Unigoa@CHiPSAL 2026: Early vs Late Fusion for Multimodal Hate and Sentiment Detection in Nepali Memes

Proceedings of the Second workshop on Challenges in Processing South Asian Languages (CHiPSAL2026)

Abstract

Internet memes pose significant challenges for automatic content moderation due to the interaction of visual and textual cues, sarcasm, and cultural context. In this work, we participate in the CHiPSAL 2026 shared task on multimodal hate and sentiment understanding in Nepali memes. The task consists of two subtasks: binary hate speech detection and three-class sentiment classification.

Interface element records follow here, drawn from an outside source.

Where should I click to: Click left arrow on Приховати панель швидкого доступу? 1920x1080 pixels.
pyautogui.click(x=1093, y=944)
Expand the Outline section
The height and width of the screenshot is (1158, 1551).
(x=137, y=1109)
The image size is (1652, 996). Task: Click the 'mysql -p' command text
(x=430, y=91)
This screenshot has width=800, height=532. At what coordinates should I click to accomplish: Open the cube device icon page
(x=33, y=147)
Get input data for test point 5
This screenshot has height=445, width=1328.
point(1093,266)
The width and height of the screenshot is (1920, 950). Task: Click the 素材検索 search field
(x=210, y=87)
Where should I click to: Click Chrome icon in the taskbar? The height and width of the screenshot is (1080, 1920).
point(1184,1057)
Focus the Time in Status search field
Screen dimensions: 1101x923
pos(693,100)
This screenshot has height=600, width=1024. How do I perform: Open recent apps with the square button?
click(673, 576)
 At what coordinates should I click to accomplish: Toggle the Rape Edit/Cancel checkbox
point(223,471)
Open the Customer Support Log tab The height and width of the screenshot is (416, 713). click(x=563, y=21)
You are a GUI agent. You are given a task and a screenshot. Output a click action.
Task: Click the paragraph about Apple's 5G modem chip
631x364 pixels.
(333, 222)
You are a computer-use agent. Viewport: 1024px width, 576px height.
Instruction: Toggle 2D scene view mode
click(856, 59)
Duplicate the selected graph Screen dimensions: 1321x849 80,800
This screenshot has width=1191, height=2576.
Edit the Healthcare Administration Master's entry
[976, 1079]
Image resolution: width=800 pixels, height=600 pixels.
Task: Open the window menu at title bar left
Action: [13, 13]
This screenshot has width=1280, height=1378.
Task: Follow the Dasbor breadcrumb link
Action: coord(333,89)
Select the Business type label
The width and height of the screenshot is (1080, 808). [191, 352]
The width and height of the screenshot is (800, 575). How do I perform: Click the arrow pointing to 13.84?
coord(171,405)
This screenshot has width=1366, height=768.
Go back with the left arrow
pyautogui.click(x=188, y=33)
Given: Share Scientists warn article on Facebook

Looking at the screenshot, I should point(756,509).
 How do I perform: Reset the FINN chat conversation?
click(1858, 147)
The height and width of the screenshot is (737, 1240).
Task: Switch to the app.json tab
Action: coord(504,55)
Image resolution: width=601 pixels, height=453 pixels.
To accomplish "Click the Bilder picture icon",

We investigate both early-fusion and late-fusion multimodal architectures. Our primary system employs a late-fusion dual-encoder architecture combining XLM-RoBERTa for multilingual text representation and CLIP for visual encoding. We further evaluate an early-fusion ViLT-based joint vision–language transformer using NepBERTa tokenization as a baseline. Experimental results show that late-fusion models consistently outperform early-fusion architectures, particularly for code-mixed memes containing Devanagari Nepali and Roman-script English text. Our best system achieves a Macro-F1 of 0.6564 for hate speech detection and 0.4859 for sentiment classification. We provide analysis highlighting the challenges of multilingual code-mixing, sarcasm, and implicit sentiment in low-resource multimodal settings.